Look through the listing underneath for "icon", and copy every line that has it.

▶ [Task input]:
==*==

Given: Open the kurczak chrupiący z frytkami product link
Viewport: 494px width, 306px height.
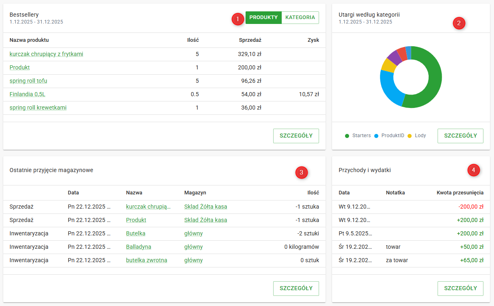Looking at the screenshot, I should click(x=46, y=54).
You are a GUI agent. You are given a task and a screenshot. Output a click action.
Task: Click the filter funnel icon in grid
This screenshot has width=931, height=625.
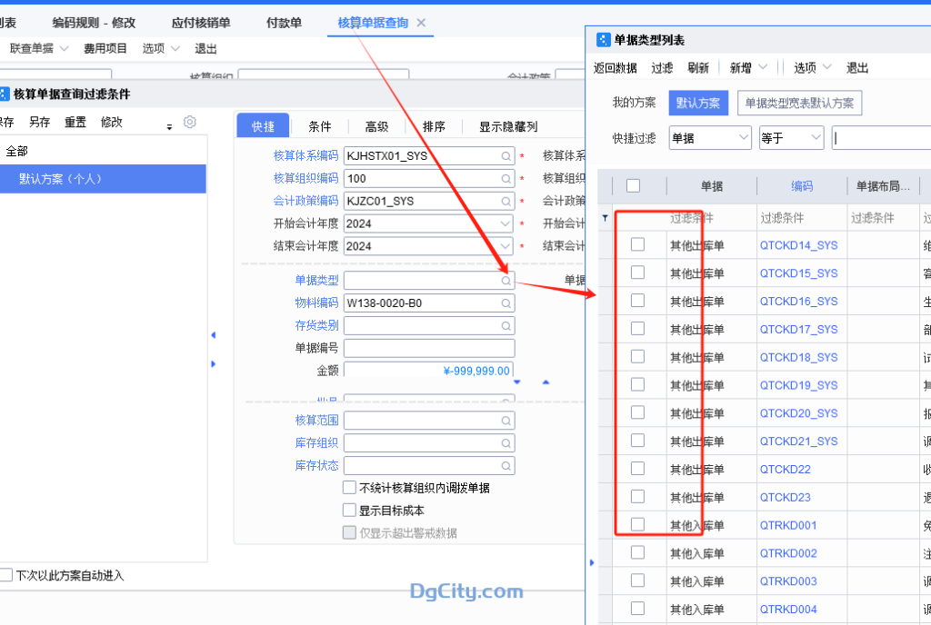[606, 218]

==*==

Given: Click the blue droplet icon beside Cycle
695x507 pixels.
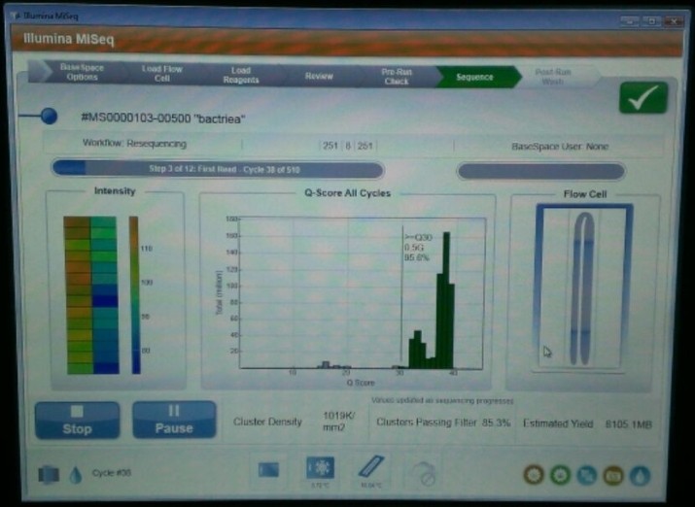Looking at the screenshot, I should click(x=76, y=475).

==*==

▶ [Reply to the exercise]:
Task: Click the filter funnel icon in grid
Given: Click the blue droplet icon beside Cycle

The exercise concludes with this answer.